Each line of the material must be reproduced exactly; pictures stay out.
Start of Records provided
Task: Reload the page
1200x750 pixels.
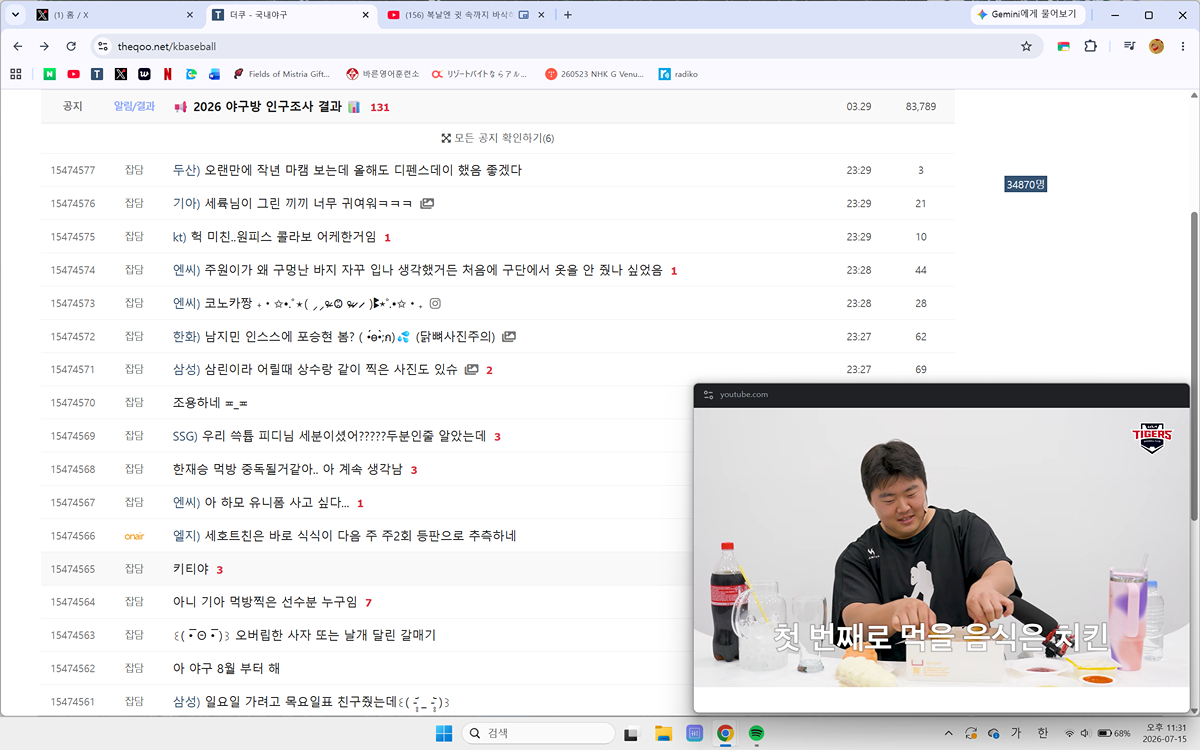Action: pyautogui.click(x=71, y=46)
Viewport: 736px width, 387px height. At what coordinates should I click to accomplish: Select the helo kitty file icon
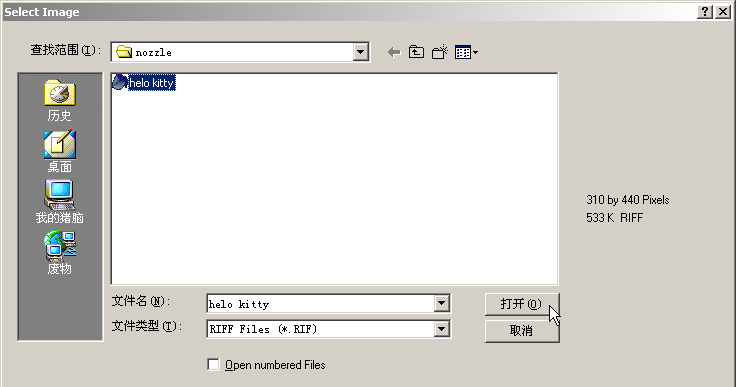click(x=120, y=82)
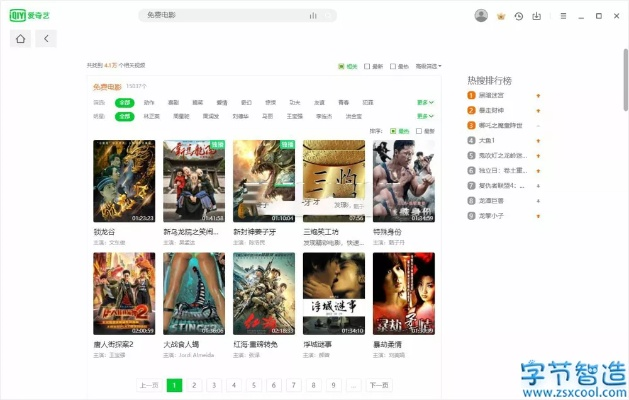The height and width of the screenshot is (400, 629).
Task: Expand 更多 in the actor filter row
Action: [426, 116]
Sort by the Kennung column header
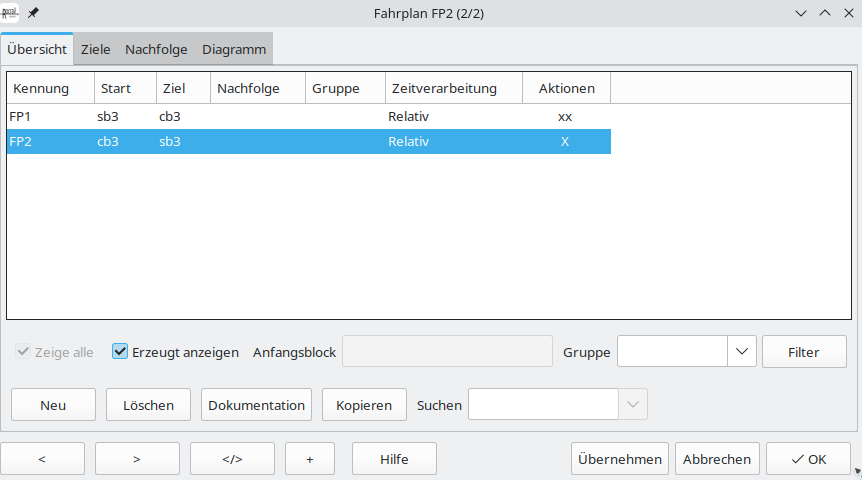 pos(50,88)
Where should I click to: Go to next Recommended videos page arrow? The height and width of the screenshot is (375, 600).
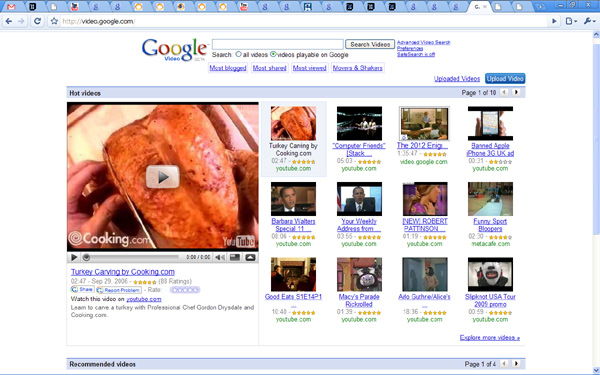(x=516, y=364)
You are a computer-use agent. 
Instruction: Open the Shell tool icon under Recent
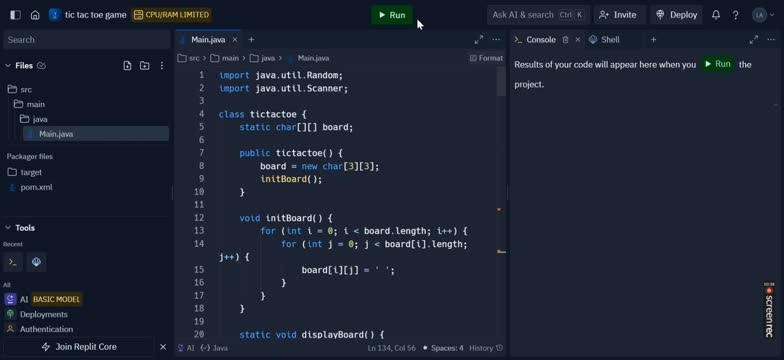[x=13, y=262]
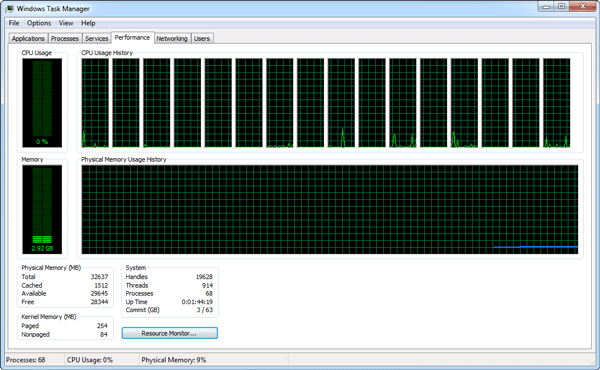Image resolution: width=600 pixels, height=370 pixels.
Task: Minimize the Task Manager window
Action: point(546,7)
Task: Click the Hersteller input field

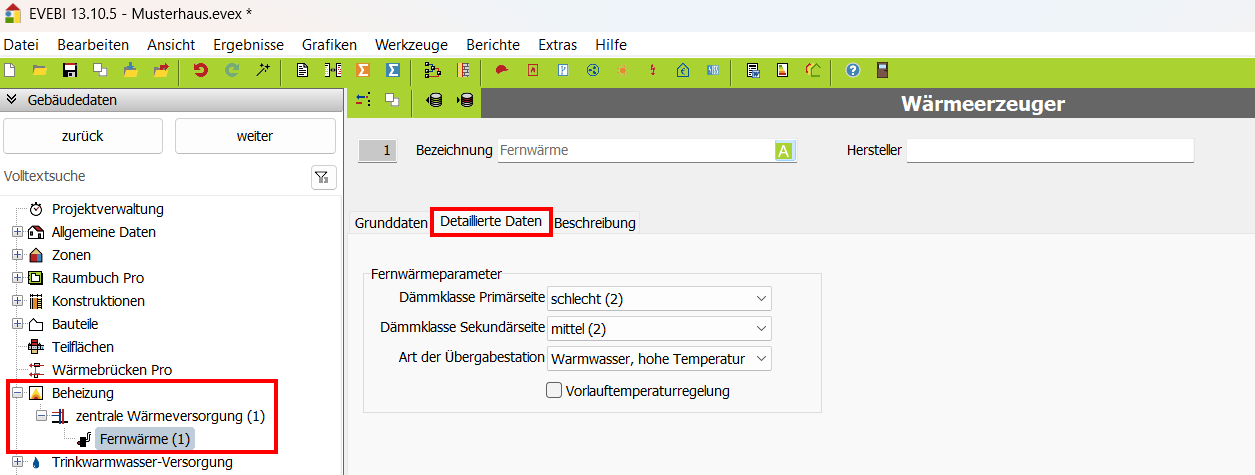Action: point(1049,151)
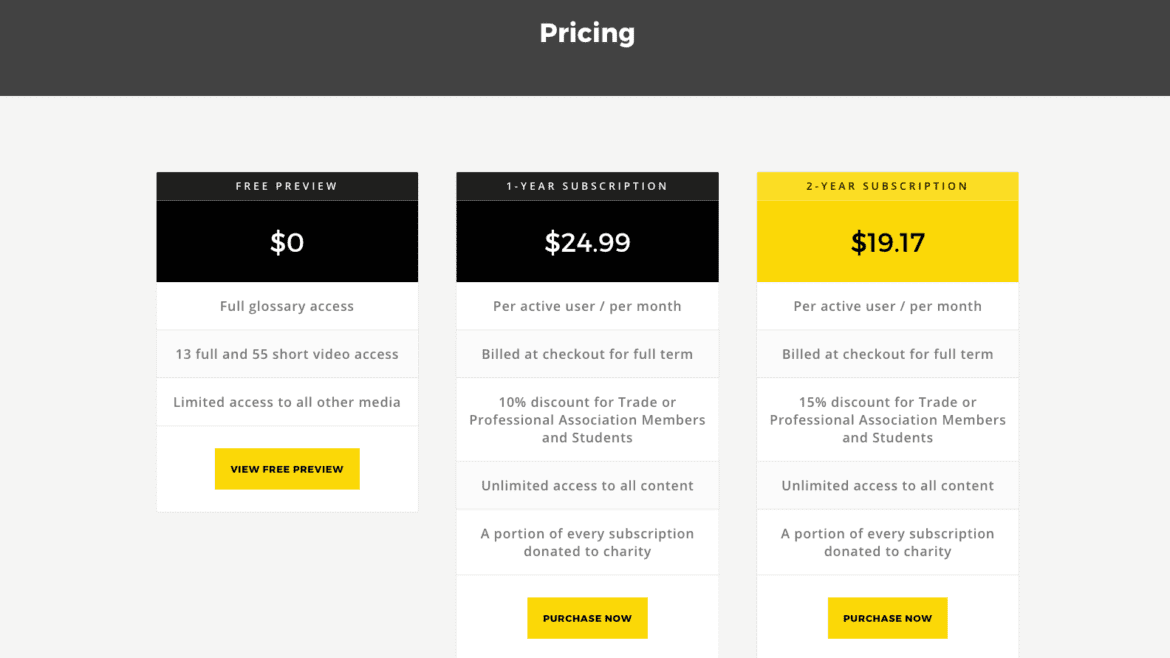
End of Records provided
■ Written answer:
Task: Reload the page
1200x750 pixels.
Action: pyautogui.click(x=71, y=46)
Viewport: 736px width, 387px height. At what coordinates should I click to accomplish: Select the helo kitty file icon
click(x=120, y=82)
The height and width of the screenshot is (400, 629).
Task: Expand 更多 in the actor filter row
Action: [426, 116]
Sort by the Kennung column header
 pos(50,88)
Where should I click to: Go to next Recommended videos page arrow? The height and width of the screenshot is (375, 600).
(x=516, y=364)
You are a computer-use agent. 
Instruction: Open the Shell tool icon under Recent
[x=13, y=262]
Image resolution: width=600 pixels, height=370 pixels.
Task: Minimize the Task Manager window
Action: point(546,7)
Task: Click the Hersteller input field

Action: point(1049,151)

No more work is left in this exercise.